** SOURCE DATA follows **
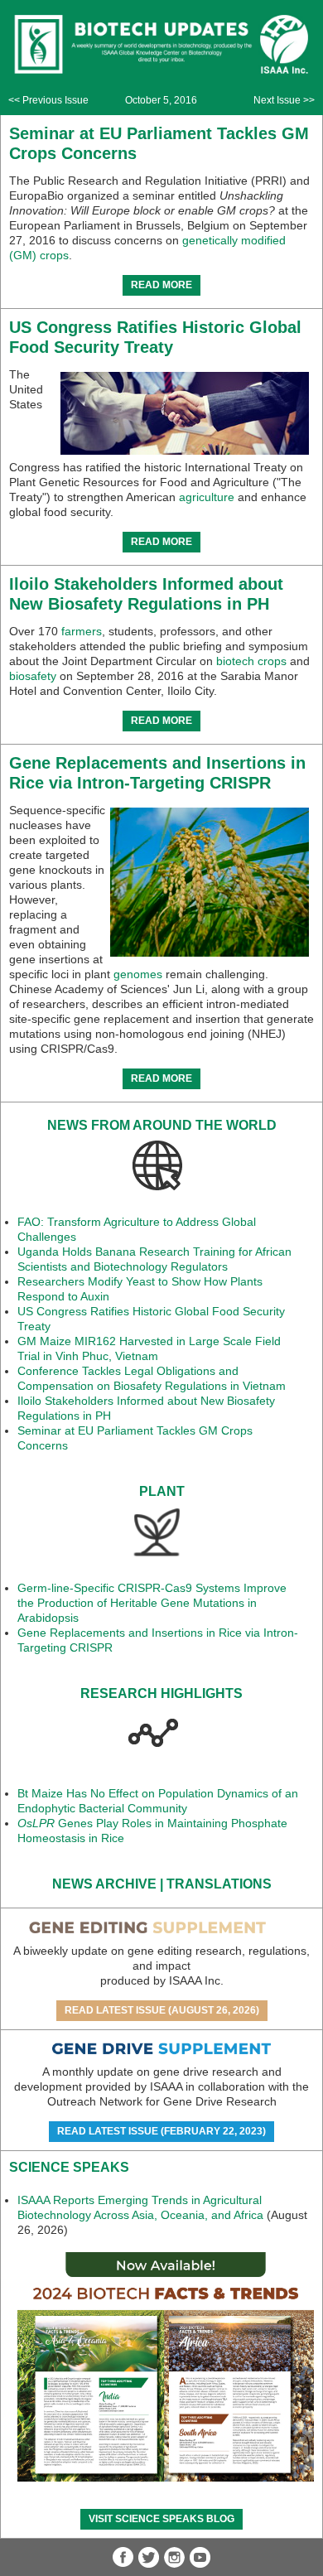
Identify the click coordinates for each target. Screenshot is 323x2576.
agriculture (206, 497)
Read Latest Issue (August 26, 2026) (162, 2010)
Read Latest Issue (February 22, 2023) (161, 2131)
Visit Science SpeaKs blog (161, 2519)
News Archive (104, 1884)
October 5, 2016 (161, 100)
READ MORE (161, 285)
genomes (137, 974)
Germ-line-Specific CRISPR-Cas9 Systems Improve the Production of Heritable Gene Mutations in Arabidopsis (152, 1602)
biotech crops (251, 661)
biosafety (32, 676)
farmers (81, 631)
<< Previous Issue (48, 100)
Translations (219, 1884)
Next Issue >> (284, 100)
** End of SOURCE DATA **
** SOURCE DATA follows **
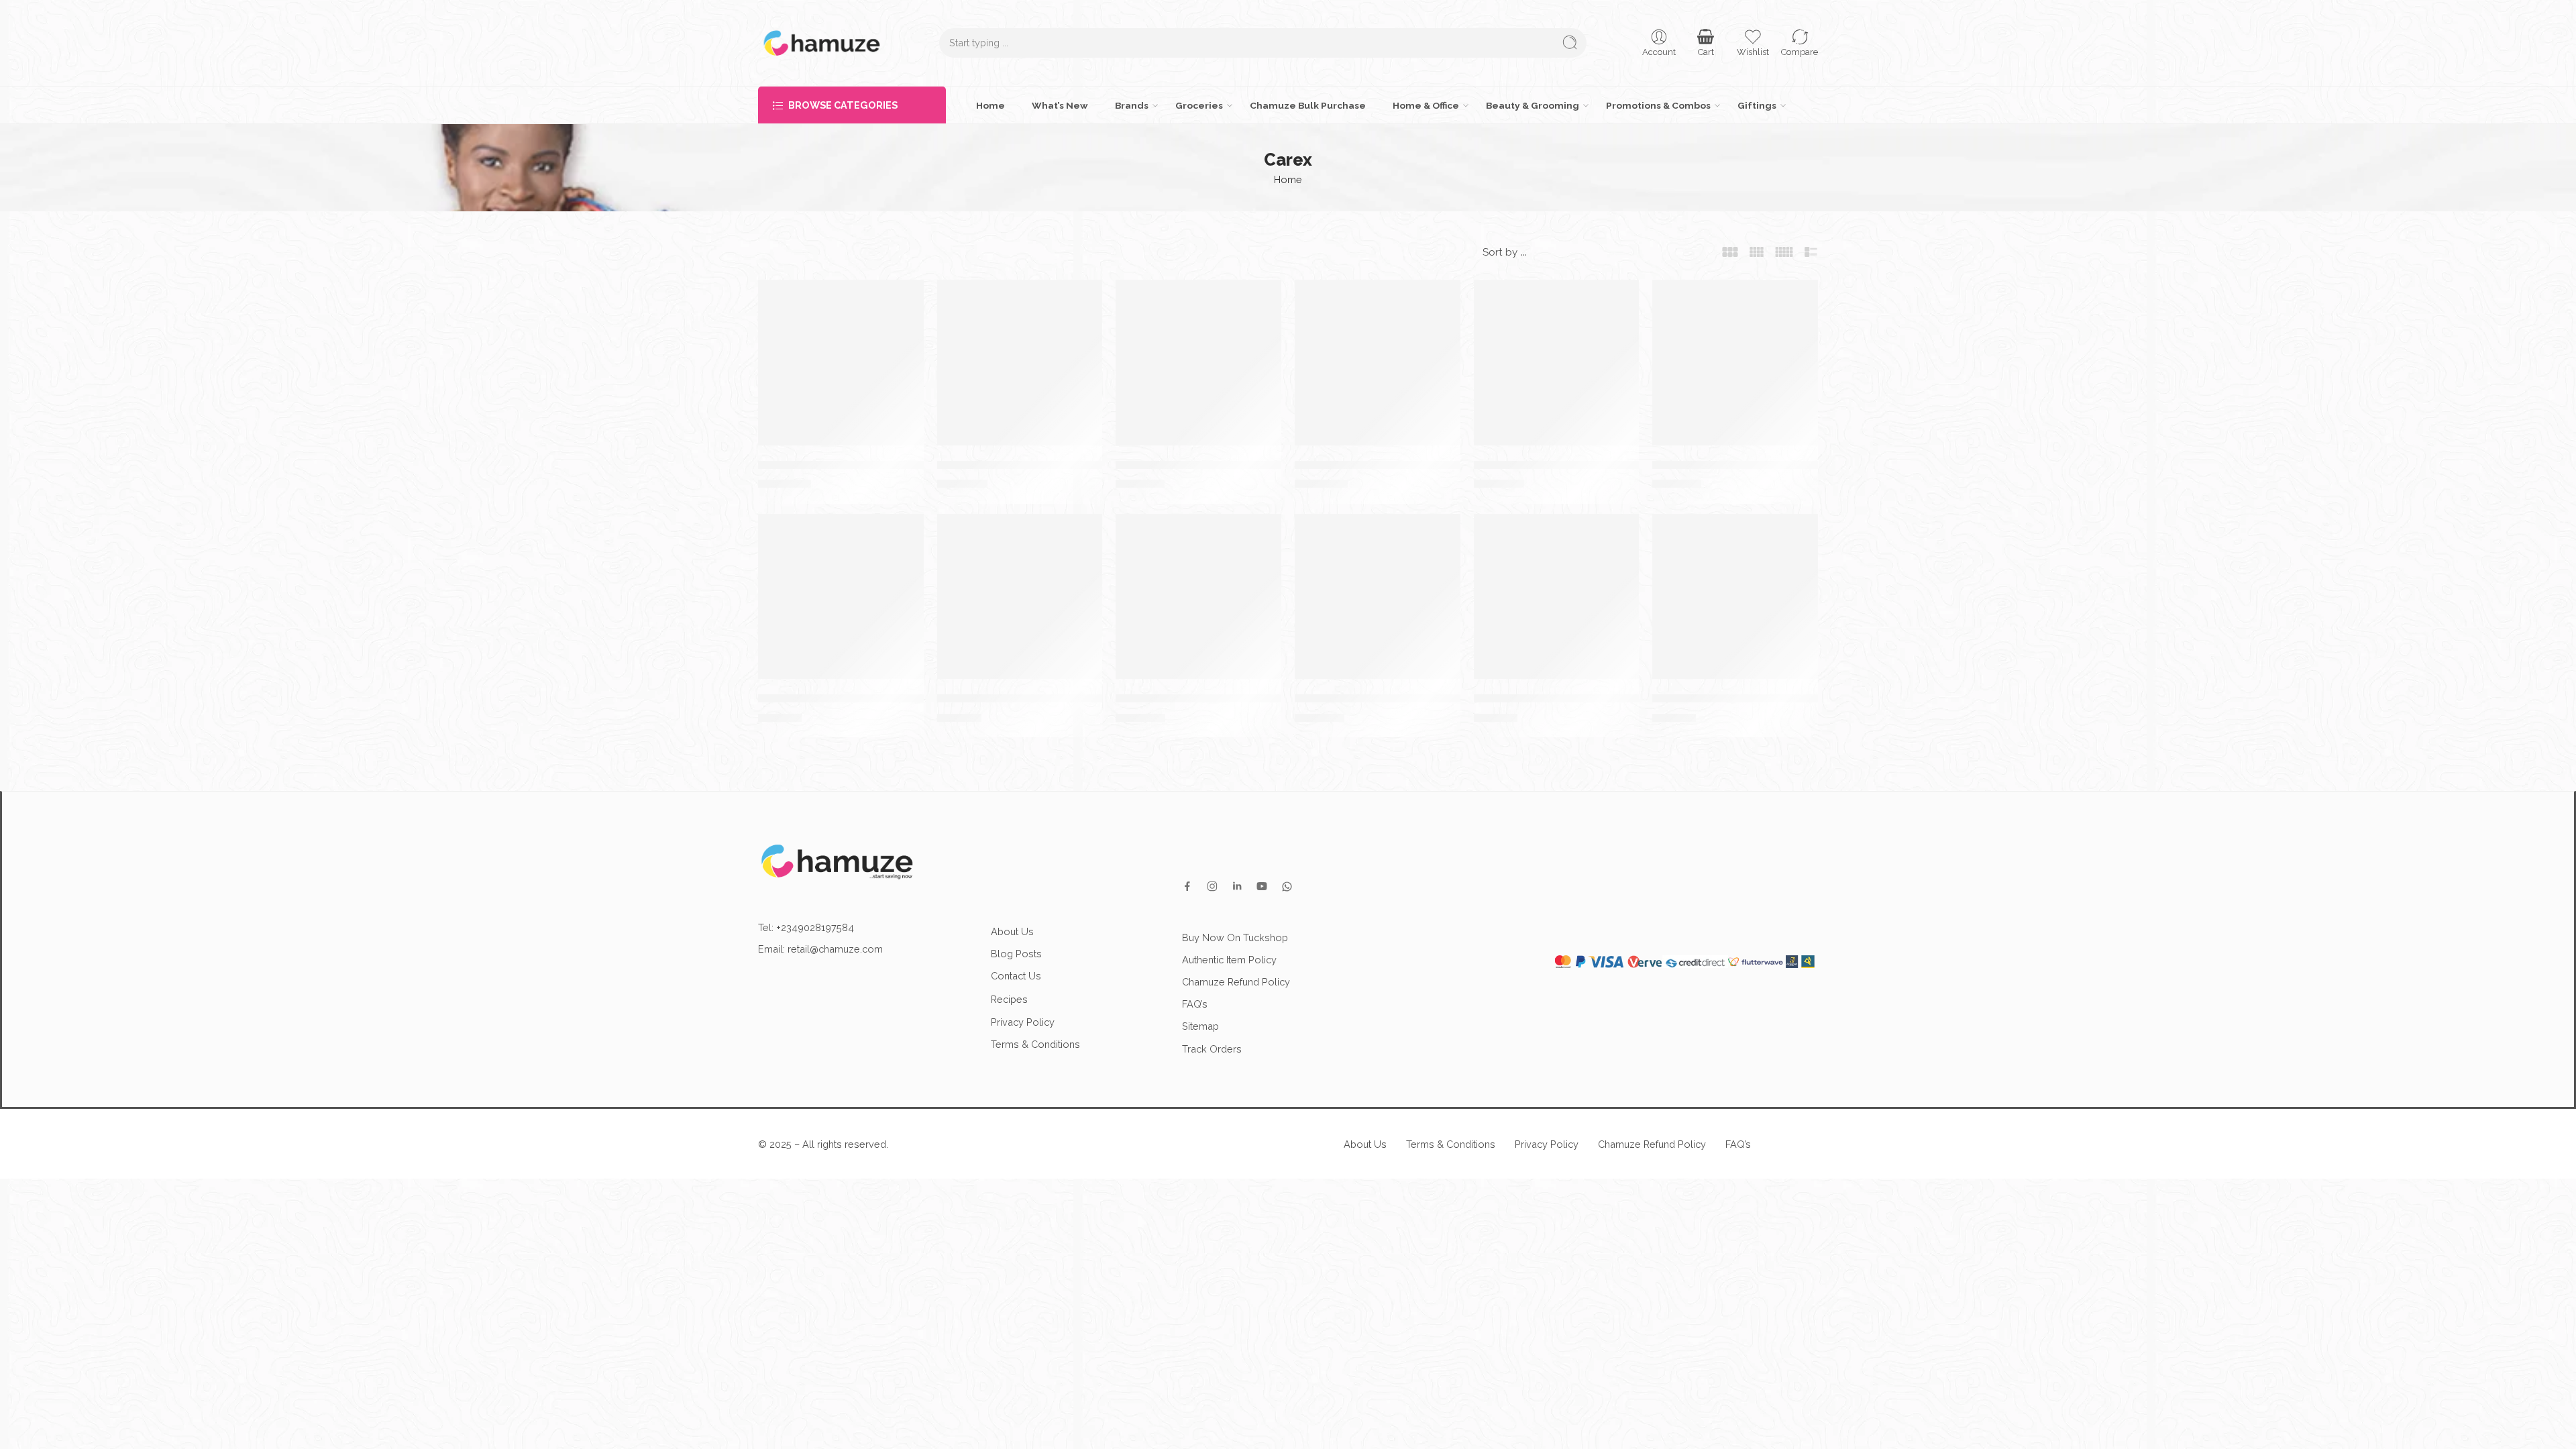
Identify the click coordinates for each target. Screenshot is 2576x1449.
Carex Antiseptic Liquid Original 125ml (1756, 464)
** End of SOURCE DATA **
REQUIREMENT: Reproduce, exactly as they stand in the data above, the lines from the one that holds "Visit Science SpeaKs blog (161, 2519)" to the one that holds "Germ-line-Specific CRISPR-Cas9 Systems", inclusive.

RESPONSE TO THE TASK:
Visit Science SpeaKs blog (161, 2519)
News Archive (104, 1884)
October 5, 2016 (161, 100)
READ MORE (161, 285)
genomes (137, 974)
Germ-line-Specific CRISPR-Cas9 Systems Improve the Production of Heritable Gene Mutations in Arabidopsis (152, 1602)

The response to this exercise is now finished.